![]() |
|
Much appreciation for the advice! I'll have to make a second attempt at this style of tiling after some more studying, and try applying it.
You understood me correctly, I think! I just meant areas of low contrast and relatively low detail (or a decent amount of detail but with very low contrast). Save your contrast for things you want to draw attention to, and for showing depth and important forms.
Ah.. I now realize I paid very little attention to the colors. The colors used in this picture were close to random picks, as I was more focused on form, process, and texture. XP
That's no excuse though, as it was a mistake on my part for not focusing on the colors of the study pieces, and in this work. I didn't use any night scenes as study though. One beach scene, one forest, the gold road, and the town Wendel, so I suppose I should have noticed lol. Thank you for pointing it out, I'll have to continue this study to look into it.
I understand the issue with the contrast, but I'm not sure I understand about the "sufficient areas of flat-ish color". Do you mean that the "ground" areas should be the flat areas of color because of low contrast between ground colors, or is it something else?
Again, thank you very much for the advice. I hope it can help me improve.
Have you tried putting sprites over on it to see how it looks? There's so much contrast I don't think characters would read very well. Because the value range is so similar on each tile, there's no sense of depth or form to anything.
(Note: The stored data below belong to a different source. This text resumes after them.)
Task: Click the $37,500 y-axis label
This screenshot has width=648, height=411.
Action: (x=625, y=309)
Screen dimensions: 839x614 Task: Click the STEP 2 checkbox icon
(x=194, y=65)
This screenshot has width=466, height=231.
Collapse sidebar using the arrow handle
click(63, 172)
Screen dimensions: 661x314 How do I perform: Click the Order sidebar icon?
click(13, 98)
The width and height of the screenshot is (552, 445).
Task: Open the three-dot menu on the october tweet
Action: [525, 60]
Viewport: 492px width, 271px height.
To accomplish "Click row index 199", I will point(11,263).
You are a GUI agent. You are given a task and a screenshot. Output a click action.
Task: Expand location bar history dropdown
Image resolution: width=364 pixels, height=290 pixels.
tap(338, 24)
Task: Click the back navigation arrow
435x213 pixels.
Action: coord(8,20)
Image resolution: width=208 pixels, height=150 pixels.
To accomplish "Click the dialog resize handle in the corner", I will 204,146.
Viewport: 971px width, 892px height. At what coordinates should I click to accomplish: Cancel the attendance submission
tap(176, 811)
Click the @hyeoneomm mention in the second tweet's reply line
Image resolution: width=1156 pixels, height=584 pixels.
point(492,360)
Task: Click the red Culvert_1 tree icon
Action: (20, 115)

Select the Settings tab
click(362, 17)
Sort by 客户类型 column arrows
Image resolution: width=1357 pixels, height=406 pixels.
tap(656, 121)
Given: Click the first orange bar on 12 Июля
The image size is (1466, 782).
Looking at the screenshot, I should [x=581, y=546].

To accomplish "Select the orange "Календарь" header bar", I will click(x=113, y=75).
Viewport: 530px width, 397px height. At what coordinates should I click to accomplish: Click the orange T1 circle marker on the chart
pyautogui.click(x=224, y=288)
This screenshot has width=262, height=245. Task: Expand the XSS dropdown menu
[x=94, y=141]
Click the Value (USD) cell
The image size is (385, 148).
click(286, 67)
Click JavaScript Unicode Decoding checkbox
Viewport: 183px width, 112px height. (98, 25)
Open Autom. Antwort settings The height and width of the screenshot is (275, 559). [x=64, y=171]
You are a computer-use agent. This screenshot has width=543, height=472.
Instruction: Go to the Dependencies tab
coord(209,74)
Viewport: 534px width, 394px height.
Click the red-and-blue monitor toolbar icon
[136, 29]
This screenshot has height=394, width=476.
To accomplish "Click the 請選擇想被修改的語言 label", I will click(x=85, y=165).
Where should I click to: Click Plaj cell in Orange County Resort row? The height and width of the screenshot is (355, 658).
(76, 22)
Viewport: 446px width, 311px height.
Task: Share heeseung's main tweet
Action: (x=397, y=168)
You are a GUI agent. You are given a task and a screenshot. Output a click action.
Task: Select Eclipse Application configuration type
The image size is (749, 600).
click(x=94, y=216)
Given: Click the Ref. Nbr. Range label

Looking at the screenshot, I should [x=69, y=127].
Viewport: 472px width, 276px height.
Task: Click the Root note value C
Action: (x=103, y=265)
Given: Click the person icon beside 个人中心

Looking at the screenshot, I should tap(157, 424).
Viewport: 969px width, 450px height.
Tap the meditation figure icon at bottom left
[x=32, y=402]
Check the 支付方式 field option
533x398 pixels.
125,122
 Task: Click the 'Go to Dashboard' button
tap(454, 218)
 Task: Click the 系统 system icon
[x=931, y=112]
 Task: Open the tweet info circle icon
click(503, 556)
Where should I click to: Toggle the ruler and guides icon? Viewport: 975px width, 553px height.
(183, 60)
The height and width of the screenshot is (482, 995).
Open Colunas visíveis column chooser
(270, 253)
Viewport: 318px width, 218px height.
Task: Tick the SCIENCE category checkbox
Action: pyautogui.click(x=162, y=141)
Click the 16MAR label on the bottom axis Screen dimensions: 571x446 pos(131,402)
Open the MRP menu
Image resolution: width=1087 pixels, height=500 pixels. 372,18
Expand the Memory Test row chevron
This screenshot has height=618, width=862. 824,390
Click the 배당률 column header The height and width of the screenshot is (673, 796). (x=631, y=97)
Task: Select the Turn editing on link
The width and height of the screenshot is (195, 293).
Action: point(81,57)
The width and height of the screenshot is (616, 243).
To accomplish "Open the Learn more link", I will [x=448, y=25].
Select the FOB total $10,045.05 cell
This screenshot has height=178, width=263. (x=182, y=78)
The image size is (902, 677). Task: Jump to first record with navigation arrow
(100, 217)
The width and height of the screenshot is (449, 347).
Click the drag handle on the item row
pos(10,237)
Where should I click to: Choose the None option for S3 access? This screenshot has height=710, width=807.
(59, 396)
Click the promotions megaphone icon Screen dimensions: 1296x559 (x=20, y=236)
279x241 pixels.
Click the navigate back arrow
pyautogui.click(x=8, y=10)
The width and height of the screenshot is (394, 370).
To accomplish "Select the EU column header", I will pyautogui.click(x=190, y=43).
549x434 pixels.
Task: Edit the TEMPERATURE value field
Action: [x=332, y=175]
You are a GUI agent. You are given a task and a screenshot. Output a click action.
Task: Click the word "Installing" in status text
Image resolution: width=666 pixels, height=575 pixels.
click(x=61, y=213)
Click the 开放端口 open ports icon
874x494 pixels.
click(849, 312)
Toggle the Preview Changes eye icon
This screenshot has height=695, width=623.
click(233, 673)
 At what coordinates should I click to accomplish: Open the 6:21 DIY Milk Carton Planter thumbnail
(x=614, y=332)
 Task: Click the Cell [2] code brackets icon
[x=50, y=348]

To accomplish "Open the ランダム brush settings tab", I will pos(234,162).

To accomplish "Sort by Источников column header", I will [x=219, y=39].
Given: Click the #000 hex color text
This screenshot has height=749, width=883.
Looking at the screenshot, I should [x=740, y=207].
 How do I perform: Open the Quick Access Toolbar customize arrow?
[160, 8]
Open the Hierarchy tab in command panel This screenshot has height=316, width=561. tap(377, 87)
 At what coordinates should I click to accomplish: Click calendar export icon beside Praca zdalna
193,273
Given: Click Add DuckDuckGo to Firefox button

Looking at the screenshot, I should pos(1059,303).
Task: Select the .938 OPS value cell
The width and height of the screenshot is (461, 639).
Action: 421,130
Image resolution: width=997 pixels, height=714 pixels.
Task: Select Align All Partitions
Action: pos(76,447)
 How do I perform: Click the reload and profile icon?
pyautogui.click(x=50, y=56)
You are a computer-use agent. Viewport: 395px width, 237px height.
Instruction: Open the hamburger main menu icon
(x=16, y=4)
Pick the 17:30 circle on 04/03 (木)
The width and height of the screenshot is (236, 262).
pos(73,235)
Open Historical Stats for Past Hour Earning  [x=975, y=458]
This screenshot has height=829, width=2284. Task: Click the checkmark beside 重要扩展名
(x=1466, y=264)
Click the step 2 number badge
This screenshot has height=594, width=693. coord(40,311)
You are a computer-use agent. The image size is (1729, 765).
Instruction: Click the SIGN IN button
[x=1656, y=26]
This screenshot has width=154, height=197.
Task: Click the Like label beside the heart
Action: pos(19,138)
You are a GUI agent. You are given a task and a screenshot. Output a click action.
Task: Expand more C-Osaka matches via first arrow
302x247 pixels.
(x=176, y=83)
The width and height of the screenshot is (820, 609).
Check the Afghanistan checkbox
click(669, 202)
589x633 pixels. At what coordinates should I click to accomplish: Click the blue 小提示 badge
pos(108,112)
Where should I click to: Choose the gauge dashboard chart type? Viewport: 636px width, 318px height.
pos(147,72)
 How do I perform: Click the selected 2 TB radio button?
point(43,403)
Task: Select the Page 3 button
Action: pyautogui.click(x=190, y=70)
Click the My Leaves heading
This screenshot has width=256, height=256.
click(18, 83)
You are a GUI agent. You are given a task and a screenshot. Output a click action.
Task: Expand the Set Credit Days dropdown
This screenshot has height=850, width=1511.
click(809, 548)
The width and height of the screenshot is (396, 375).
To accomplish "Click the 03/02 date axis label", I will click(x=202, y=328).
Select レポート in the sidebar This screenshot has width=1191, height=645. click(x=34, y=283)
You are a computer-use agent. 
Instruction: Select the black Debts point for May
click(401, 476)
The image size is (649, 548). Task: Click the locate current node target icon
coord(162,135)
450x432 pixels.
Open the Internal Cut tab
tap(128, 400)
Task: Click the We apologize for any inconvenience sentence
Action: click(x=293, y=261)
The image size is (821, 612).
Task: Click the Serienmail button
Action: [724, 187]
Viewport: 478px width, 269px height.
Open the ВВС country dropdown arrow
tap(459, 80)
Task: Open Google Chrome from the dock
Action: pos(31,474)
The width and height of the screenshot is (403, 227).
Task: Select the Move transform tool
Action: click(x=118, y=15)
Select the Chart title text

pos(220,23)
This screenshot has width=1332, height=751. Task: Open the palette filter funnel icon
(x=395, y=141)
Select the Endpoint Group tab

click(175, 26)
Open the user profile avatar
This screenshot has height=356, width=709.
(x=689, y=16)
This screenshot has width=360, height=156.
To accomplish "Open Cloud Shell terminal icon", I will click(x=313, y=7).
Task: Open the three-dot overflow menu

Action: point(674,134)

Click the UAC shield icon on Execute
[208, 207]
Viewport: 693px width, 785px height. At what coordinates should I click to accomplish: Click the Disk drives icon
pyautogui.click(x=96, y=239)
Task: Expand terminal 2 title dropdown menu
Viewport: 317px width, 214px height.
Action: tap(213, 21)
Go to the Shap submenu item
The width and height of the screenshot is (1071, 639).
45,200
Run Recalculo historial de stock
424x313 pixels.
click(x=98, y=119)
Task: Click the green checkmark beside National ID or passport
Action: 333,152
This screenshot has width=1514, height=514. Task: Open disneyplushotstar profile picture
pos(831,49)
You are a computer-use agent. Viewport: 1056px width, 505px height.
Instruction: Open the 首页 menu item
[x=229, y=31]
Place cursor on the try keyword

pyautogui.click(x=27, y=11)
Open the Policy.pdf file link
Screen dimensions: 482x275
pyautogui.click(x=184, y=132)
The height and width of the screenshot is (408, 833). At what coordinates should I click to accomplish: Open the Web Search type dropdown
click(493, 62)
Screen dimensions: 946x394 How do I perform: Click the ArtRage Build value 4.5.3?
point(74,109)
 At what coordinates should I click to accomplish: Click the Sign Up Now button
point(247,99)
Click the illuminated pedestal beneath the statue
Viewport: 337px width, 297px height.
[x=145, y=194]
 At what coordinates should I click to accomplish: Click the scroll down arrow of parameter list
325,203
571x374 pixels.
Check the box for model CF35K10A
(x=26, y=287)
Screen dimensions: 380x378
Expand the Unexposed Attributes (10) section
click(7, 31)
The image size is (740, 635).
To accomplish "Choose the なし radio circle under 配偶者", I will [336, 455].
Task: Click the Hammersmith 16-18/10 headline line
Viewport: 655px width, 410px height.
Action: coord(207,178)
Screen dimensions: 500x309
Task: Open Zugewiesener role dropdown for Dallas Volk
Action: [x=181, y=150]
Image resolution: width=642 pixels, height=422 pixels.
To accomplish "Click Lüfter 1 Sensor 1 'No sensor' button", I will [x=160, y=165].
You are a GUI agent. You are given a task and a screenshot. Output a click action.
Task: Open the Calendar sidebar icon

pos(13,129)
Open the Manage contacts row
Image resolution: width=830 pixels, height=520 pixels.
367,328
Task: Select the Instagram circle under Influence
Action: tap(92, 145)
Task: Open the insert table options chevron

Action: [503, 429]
Seiken Densetsu 3's high level of detail only works because it uses lower-contrast colours for the areas where characters walk, and have sufficient areas of flat or flat-ish colour to create resting places for the eyes. Combined with high contrast, it's just overwhelming. SD3's night scenes aren't ideal to learn from because their contrast levels are a bit high in places (Sword of Mana improves on this aspect).
Lol, thank you.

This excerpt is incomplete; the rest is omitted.